- Born: 22 December 1857 Irthlingborough, Northamptonshire
- Died: 19 January 1925 (aged 67) Plumstead, London
- Buried: Plumstead Cemetery, London
- Allegiance: United Kingdom
- Branch: British Army
- Rank: Private
- Unit: 25th Regiment of Foot 94th Regiment of Foot
- Conflicts: Anglo-Zulu War Sekhukhune Campaign
- Awards: Victoria Cross

= Thomas Flawn =

Recipient of the Victoria Cross

Thomas Flawn VC (22 December 1857 – 19 January 1925) was an English recipient of the Victoria Cross, the highest and most prestigious award for gallantry in the face of the enemy that can be awarded to British and Commonwealth forces.

==Details==
Flawn was 21 years old, and a private in the 94th Regiment of Foot (later the Connaught Rangers), British Army during the campaign against Sekukuni, when the following deed took place for which he was awarded the VC.

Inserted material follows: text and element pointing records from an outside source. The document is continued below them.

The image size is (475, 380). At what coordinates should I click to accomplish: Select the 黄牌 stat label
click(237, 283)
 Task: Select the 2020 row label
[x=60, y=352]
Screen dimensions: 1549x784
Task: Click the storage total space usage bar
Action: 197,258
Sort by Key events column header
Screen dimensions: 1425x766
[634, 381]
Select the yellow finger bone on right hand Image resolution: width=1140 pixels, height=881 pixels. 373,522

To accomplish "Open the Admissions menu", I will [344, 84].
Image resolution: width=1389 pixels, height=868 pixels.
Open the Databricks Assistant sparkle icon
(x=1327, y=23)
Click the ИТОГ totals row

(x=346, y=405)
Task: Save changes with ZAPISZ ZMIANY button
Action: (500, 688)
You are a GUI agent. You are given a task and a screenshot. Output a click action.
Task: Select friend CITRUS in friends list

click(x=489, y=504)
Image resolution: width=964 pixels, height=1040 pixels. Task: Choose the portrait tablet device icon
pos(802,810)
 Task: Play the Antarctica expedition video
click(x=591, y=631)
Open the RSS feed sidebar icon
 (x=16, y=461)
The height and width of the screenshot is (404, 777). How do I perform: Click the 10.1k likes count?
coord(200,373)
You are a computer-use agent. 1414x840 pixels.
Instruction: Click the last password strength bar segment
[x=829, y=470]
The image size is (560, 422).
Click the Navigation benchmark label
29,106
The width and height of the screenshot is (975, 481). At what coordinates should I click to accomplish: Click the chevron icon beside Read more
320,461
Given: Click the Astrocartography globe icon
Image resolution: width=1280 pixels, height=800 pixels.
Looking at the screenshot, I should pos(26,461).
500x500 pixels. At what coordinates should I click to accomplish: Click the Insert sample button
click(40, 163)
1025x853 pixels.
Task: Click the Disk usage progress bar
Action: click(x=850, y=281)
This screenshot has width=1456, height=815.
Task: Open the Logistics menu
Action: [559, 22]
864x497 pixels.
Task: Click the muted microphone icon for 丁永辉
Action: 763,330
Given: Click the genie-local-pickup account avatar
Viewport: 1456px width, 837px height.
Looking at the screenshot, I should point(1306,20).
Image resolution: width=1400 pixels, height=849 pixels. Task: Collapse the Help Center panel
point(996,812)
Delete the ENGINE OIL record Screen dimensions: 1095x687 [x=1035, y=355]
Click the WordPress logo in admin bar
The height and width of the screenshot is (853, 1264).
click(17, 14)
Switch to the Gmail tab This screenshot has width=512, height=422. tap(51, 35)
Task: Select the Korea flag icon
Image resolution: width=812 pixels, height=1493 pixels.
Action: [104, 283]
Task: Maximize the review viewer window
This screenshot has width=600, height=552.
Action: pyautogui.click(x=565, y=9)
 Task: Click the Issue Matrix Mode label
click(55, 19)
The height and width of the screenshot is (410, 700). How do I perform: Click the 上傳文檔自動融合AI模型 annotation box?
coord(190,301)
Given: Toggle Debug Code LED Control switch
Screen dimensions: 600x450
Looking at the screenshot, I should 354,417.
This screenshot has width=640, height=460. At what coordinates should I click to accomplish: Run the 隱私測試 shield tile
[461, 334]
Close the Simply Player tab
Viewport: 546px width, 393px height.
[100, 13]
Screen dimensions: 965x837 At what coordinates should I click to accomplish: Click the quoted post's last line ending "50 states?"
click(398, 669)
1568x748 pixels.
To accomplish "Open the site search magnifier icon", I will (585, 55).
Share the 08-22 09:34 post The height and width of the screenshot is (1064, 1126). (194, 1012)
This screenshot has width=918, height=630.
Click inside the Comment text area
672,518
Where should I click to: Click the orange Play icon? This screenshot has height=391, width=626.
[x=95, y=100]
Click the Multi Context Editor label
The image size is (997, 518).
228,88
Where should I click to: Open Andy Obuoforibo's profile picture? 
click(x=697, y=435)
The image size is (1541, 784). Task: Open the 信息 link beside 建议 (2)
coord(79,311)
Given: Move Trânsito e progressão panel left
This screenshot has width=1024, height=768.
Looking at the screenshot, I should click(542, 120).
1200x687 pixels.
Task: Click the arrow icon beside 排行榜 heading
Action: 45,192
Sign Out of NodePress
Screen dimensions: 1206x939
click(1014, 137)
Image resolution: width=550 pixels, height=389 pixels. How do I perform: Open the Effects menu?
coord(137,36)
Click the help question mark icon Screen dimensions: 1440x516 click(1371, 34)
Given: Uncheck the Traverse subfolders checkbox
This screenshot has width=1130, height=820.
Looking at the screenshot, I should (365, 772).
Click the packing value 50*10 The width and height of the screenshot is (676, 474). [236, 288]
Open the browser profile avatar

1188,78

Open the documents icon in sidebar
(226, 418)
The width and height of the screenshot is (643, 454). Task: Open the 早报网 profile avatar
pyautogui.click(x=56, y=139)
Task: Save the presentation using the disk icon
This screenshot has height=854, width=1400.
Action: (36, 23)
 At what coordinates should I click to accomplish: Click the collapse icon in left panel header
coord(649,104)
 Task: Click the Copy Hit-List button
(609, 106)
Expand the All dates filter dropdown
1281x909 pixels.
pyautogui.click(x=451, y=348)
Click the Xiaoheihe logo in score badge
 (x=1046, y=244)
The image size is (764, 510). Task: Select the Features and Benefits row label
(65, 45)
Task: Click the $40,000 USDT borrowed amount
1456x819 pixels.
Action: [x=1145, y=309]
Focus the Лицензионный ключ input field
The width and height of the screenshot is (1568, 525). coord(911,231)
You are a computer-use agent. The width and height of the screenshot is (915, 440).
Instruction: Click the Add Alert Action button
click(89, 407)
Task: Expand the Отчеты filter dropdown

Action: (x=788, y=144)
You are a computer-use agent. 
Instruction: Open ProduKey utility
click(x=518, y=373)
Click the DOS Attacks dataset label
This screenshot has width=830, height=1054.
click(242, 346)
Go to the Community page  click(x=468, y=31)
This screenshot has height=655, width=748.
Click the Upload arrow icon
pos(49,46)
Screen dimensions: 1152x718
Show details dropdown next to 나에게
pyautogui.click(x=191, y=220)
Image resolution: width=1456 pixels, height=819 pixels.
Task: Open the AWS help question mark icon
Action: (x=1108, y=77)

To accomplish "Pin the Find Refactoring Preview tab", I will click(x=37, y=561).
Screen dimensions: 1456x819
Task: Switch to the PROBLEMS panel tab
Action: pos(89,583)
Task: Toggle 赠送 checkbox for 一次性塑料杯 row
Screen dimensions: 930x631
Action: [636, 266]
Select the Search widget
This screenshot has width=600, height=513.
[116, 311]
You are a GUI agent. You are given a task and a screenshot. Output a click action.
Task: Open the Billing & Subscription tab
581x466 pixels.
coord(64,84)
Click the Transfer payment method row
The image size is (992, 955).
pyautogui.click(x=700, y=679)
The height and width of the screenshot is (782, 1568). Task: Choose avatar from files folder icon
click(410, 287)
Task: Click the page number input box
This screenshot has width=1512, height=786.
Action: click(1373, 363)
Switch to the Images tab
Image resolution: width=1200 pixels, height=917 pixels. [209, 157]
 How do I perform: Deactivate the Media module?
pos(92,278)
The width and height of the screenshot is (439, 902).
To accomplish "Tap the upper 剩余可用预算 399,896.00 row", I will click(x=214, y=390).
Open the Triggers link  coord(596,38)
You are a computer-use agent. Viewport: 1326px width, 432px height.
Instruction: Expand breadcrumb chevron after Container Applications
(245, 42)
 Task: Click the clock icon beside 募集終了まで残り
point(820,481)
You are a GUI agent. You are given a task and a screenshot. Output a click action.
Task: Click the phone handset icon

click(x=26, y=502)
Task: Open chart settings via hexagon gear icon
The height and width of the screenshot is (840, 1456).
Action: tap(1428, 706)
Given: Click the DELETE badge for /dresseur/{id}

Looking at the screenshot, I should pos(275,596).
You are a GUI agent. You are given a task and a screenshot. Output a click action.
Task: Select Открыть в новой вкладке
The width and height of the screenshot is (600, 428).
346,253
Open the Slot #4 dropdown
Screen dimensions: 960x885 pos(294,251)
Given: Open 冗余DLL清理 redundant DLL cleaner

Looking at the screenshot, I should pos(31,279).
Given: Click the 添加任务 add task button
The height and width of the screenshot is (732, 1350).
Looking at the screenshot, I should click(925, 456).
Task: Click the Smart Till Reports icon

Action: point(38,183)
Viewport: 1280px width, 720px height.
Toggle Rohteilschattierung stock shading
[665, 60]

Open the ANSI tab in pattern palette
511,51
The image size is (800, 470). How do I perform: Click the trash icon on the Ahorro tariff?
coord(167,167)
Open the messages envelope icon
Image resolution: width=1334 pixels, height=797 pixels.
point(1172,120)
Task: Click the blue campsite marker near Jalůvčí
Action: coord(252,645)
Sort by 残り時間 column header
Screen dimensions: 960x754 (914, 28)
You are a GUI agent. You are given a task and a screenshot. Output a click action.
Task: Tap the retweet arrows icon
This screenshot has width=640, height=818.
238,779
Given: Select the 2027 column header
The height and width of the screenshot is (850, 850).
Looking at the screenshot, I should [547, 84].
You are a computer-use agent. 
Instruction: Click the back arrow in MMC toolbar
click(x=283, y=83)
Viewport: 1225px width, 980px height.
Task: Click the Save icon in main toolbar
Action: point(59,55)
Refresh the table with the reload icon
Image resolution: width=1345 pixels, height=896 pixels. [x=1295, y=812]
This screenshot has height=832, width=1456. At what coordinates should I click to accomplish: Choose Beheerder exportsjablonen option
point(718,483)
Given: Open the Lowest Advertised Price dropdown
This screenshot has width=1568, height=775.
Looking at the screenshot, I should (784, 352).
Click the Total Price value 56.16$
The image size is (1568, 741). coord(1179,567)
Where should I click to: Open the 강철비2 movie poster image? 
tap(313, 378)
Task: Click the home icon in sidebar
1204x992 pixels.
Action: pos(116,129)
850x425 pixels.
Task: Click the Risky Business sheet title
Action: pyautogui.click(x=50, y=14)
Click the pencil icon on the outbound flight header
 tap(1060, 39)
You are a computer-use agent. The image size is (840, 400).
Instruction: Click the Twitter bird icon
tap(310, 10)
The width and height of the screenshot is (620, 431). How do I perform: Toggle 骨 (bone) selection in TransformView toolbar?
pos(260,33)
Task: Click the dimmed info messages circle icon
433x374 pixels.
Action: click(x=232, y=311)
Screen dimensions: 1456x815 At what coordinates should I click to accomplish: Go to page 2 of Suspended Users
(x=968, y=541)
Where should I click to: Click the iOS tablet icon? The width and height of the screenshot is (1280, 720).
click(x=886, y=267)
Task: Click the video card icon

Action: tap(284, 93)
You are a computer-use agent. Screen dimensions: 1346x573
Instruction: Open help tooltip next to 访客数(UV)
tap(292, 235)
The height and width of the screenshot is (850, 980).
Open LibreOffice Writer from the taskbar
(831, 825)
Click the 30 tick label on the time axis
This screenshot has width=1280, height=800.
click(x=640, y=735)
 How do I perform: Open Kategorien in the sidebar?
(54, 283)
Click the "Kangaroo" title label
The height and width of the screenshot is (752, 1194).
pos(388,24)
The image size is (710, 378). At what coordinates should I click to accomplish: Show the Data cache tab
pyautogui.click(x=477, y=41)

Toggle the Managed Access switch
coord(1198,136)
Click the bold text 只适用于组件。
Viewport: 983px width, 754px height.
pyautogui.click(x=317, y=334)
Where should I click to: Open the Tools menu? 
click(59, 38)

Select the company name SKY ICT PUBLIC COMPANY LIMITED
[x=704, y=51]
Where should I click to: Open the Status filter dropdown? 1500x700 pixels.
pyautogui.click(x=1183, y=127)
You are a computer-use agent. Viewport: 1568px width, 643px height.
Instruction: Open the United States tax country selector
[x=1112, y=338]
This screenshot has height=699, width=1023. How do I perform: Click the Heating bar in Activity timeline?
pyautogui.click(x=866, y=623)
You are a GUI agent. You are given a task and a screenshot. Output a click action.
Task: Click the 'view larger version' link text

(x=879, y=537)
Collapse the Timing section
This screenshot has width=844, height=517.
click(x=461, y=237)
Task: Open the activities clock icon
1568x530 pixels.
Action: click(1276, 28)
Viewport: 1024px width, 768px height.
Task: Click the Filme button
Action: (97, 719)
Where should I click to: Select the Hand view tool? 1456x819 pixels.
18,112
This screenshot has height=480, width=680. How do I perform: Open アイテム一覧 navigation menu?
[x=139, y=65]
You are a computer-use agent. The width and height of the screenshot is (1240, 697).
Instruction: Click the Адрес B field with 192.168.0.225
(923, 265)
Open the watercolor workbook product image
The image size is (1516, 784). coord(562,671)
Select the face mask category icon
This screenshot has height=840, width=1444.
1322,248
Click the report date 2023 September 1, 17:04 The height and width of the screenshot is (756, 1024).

On 28 November 1879 during an attack on Sekukuni's Town, South Africa, Private Flawn and another private (Francis Fitzpatrick) with six men of the Native Contingent, were with a lieutenant of the 1st Dragoon Guards when he was badly wounded. The natives carried the wounded officer at first, but when the party was pursued by about 30 of the enemy they deserted and the lieutenant would have been killed but for the gallantry of the two privates – who alternately carried him while the other covered the retreat by firing on the enemy.